-- MATERIALS PROVIDED follows --

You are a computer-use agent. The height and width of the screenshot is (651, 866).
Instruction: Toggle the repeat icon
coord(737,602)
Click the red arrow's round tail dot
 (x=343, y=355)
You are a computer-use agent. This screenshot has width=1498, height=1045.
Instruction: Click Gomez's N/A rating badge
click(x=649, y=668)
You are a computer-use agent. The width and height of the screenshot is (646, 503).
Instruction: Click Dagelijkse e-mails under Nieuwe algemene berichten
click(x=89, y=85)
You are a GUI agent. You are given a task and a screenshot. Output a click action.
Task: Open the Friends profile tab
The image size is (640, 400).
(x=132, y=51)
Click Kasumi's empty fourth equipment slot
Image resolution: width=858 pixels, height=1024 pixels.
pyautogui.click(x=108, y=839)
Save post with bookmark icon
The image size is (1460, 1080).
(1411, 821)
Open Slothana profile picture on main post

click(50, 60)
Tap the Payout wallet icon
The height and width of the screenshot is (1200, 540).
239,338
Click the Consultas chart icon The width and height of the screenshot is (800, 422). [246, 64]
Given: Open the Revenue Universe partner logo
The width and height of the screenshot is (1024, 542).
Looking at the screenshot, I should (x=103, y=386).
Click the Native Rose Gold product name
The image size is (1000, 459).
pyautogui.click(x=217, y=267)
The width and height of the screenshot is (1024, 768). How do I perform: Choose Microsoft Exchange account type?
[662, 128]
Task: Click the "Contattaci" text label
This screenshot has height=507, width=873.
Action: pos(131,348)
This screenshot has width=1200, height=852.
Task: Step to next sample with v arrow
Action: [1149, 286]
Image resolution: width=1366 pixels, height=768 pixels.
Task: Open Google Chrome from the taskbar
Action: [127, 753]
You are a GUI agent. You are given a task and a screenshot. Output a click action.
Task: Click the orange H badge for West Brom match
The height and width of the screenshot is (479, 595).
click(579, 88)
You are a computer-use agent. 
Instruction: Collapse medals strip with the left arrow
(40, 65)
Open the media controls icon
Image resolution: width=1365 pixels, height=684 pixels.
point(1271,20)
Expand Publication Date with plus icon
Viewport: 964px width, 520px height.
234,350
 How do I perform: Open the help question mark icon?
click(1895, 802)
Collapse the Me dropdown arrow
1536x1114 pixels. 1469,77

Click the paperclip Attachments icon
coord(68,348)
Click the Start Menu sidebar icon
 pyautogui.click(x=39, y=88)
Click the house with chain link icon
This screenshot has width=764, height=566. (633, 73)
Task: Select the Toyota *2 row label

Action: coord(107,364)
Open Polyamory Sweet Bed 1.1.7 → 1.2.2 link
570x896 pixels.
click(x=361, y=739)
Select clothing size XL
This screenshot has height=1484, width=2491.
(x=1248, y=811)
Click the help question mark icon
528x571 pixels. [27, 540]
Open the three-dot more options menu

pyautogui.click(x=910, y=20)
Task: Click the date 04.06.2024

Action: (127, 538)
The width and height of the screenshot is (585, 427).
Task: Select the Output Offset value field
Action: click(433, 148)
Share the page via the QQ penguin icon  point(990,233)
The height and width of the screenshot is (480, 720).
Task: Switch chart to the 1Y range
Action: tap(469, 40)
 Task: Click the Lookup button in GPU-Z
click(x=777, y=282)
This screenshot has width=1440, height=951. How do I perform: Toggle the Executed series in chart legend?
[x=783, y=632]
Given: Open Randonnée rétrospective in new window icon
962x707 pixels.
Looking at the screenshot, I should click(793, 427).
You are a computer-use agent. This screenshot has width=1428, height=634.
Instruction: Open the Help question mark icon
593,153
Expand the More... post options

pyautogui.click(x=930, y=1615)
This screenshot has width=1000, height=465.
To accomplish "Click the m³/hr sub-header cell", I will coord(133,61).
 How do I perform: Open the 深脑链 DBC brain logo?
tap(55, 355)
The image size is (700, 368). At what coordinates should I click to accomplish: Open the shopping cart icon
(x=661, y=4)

-- MATERIALS PROVIDED concluded --

Return the records above in their entirety, exactly as they appear.

You are a computer-use agent. The height and width of the screenshot is (651, 866).
Instruction: Toggle the repeat icon
coord(737,602)
Click the red arrow's round tail dot
 (x=343, y=355)
You are a computer-use agent. This screenshot has width=1498, height=1045.
Instruction: Click Gomez's N/A rating badge
click(x=649, y=668)
You are a computer-use agent. The width and height of the screenshot is (646, 503).
Instruction: Click Dagelijkse e-mails under Nieuwe algemene berichten
click(x=89, y=85)
You are a GUI agent. You are given a task and a screenshot. Output a click action.
Task: Open the Friends profile tab
The image size is (640, 400).
(x=132, y=51)
Click Kasumi's empty fourth equipment slot
Image resolution: width=858 pixels, height=1024 pixels.
pyautogui.click(x=108, y=839)
Save post with bookmark icon
The image size is (1460, 1080).
(1411, 821)
Open Slothana profile picture on main post

click(50, 60)
Tap the Payout wallet icon
The height and width of the screenshot is (1200, 540).
239,338
Click the Consultas chart icon The width and height of the screenshot is (800, 422). [246, 64]
Given: Open the Revenue Universe partner logo
The width and height of the screenshot is (1024, 542).
Looking at the screenshot, I should (x=103, y=386).
Click the Native Rose Gold product name
The image size is (1000, 459).
pyautogui.click(x=217, y=267)
The width and height of the screenshot is (1024, 768). How do I perform: Choose Microsoft Exchange account type?
[662, 128]
Task: Click the "Contattaci" text label
This screenshot has height=507, width=873.
Action: pos(131,348)
This screenshot has width=1200, height=852.
Task: Step to next sample with v arrow
Action: [1149, 286]
Image resolution: width=1366 pixels, height=768 pixels.
Task: Open Google Chrome from the taskbar
Action: [127, 753]
You are a GUI agent. You are given a task and a screenshot. Output a click action.
Task: Click the orange H badge for West Brom match
The height and width of the screenshot is (479, 595).
click(579, 88)
You are a computer-use agent. 
Instruction: Collapse medals strip with the left arrow
(40, 65)
Open the media controls icon
Image resolution: width=1365 pixels, height=684 pixels.
point(1271,20)
Expand Publication Date with plus icon
Viewport: 964px width, 520px height.
234,350
 How do I perform: Open the help question mark icon?
click(1895, 802)
Collapse the Me dropdown arrow
1536x1114 pixels. 1469,77

Click the paperclip Attachments icon
coord(68,348)
Click the Start Menu sidebar icon
 pyautogui.click(x=39, y=88)
Click the house with chain link icon
This screenshot has width=764, height=566. (633, 73)
Task: Select the Toyota *2 row label

Action: coord(107,364)
Open Polyamory Sweet Bed 1.1.7 → 1.2.2 link
570x896 pixels.
click(x=361, y=739)
Select clothing size XL
This screenshot has height=1484, width=2491.
(x=1248, y=811)
Click the help question mark icon
528x571 pixels. [27, 540]
Open the three-dot more options menu

pyautogui.click(x=910, y=20)
Task: Click the date 04.06.2024

Action: (127, 538)
The width and height of the screenshot is (585, 427).
Task: Select the Output Offset value field
Action: click(433, 148)
Share the page via the QQ penguin icon  point(990,233)
The height and width of the screenshot is (480, 720).
Task: Switch chart to the 1Y range
Action: tap(469, 40)
 Task: Click the Lookup button in GPU-Z
click(x=777, y=282)
This screenshot has width=1440, height=951. How do I perform: Toggle the Executed series in chart legend?
[x=783, y=632]
Given: Open Randonnée rétrospective in new window icon
962x707 pixels.
Looking at the screenshot, I should click(793, 427).
You are a computer-use agent. This screenshot has width=1428, height=634.
Instruction: Open the Help question mark icon
593,153
Expand the More... post options

pyautogui.click(x=930, y=1615)
This screenshot has width=1000, height=465.
To accomplish "Click the m³/hr sub-header cell", I will coord(133,61).
 How do I perform: Open the 深脑链 DBC brain logo?
tap(55, 355)
The image size is (700, 368). At what coordinates should I click to accomplish: Open the shopping cart icon
(x=661, y=4)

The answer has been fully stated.